残像 240921
2024/9/22
花火の残像が頭から薄らぐ頃に、秋が来る。記憶の種類によっては、それを体験したときと変わらぬ生々しさがあるし、肌感覚が消え視力低下によって瞬く星が見えなくなってしまう間際のようにかすかなものもある。
記憶に残る出来事は、1つの出来事に対して前後の出来事があったり、いつ誰と体験したことかというような、関連する複数の体験群から成っているものが多い。
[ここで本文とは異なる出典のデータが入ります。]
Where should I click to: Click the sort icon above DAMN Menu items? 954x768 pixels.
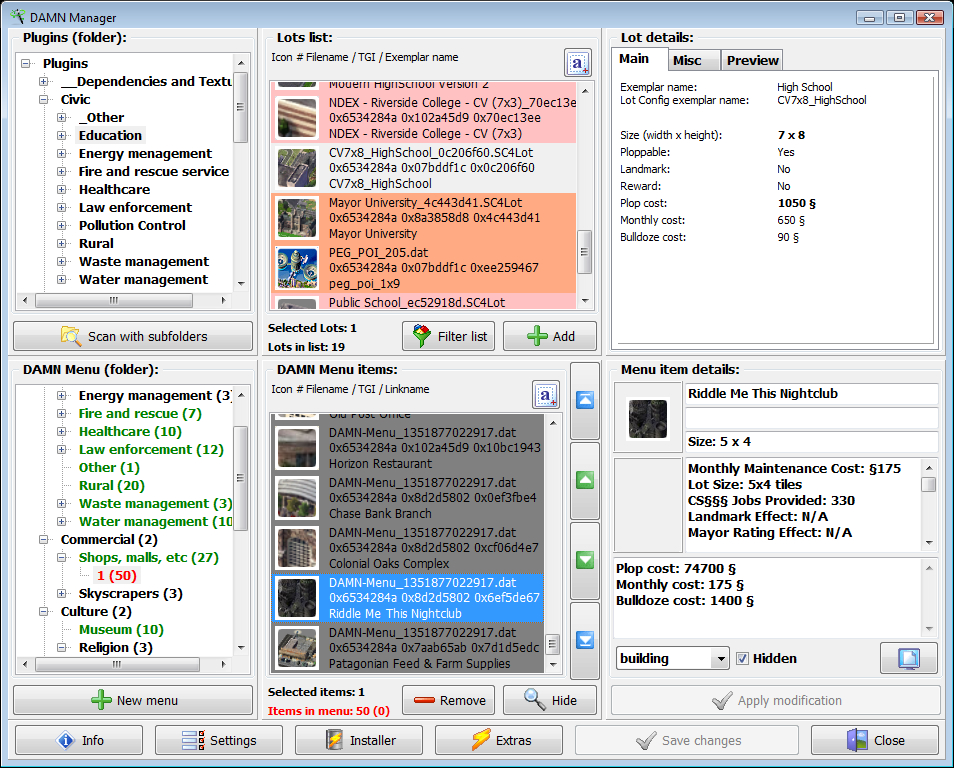click(546, 395)
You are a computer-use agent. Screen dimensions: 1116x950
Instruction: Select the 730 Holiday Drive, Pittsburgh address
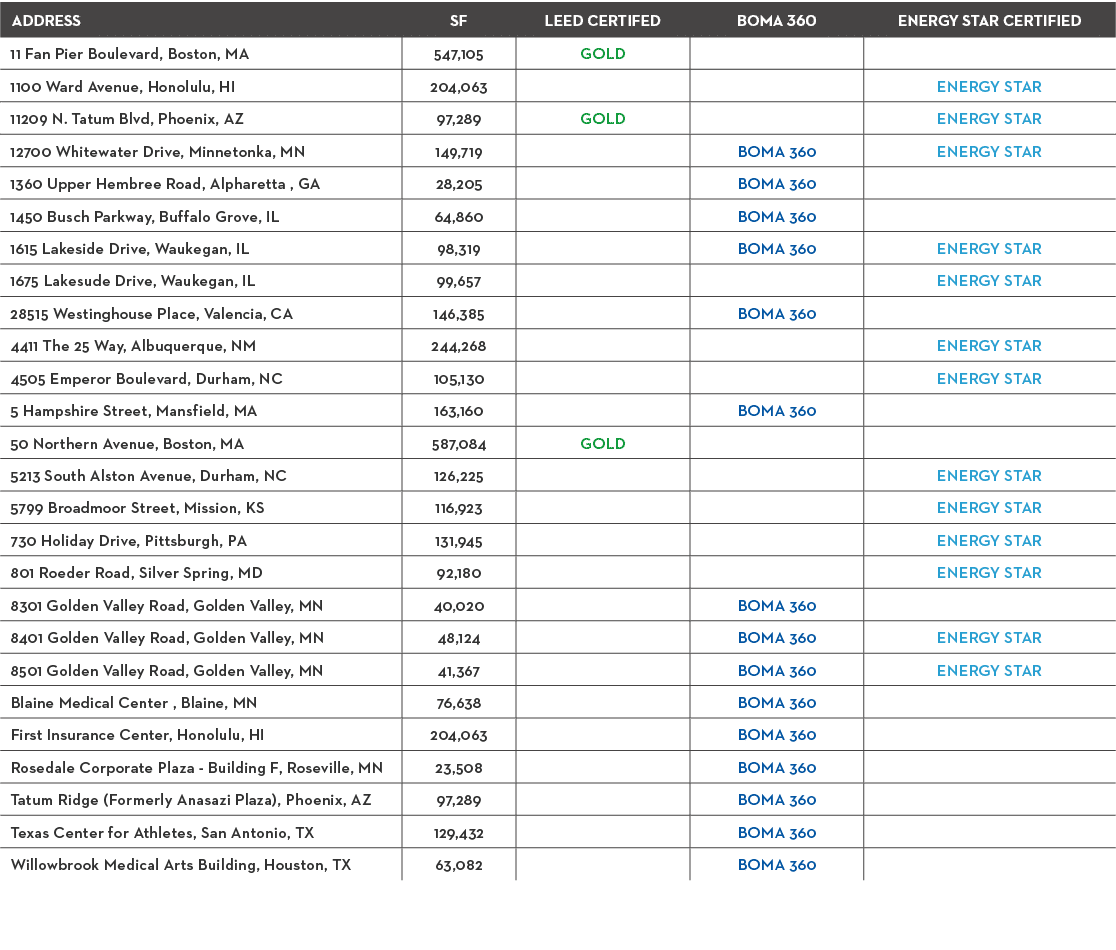pos(129,541)
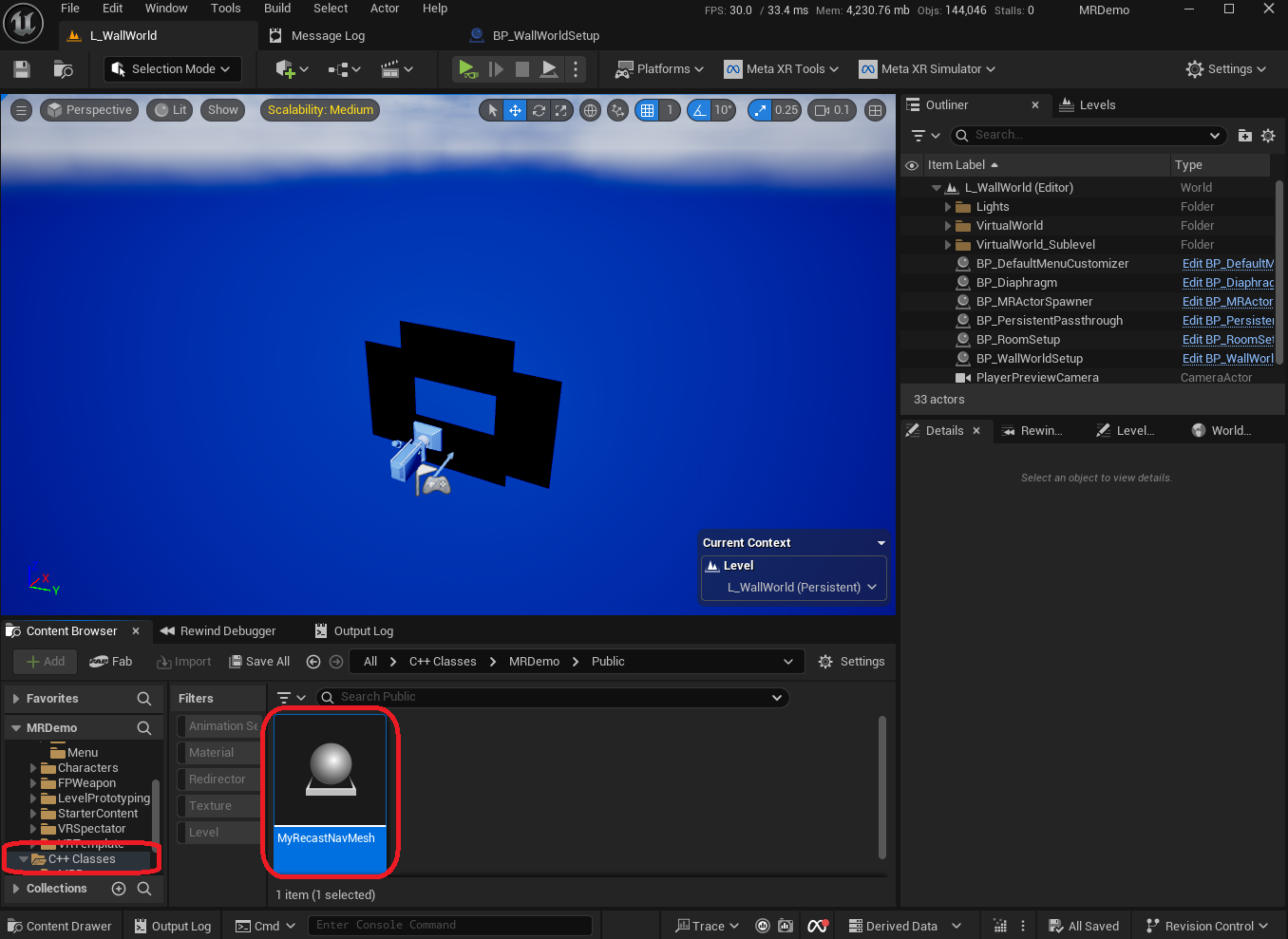Open the Selection Mode dropdown
This screenshot has height=939, width=1288.
(x=172, y=69)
2つの点を結ぶと線になり、3つの点で囲むと面になり、複数の点を結んで立体化したとき、記憶は劣化しにくくなるのだろう。
いけばなの作品を構想するとき、無から始めることが私にはできない。どうしても過去に見たいけばなや、絵画や彫刻や、映画や演劇や、演奏会や旅行や、食べたものや飲んだものなどあらゆる残像を集めて大鍋に入れ、かき混ぜながらアクを取り除き、だんだんイメージが固まってくる。
結局のところ、創造は残像の寄せ集めだったり、残像たちを使った料理だったりするようなものだ。そうすると、残像という材料の良し悪しが作品の良し悪しに影響するから、日頃からモノをよく見ておくことが大事である。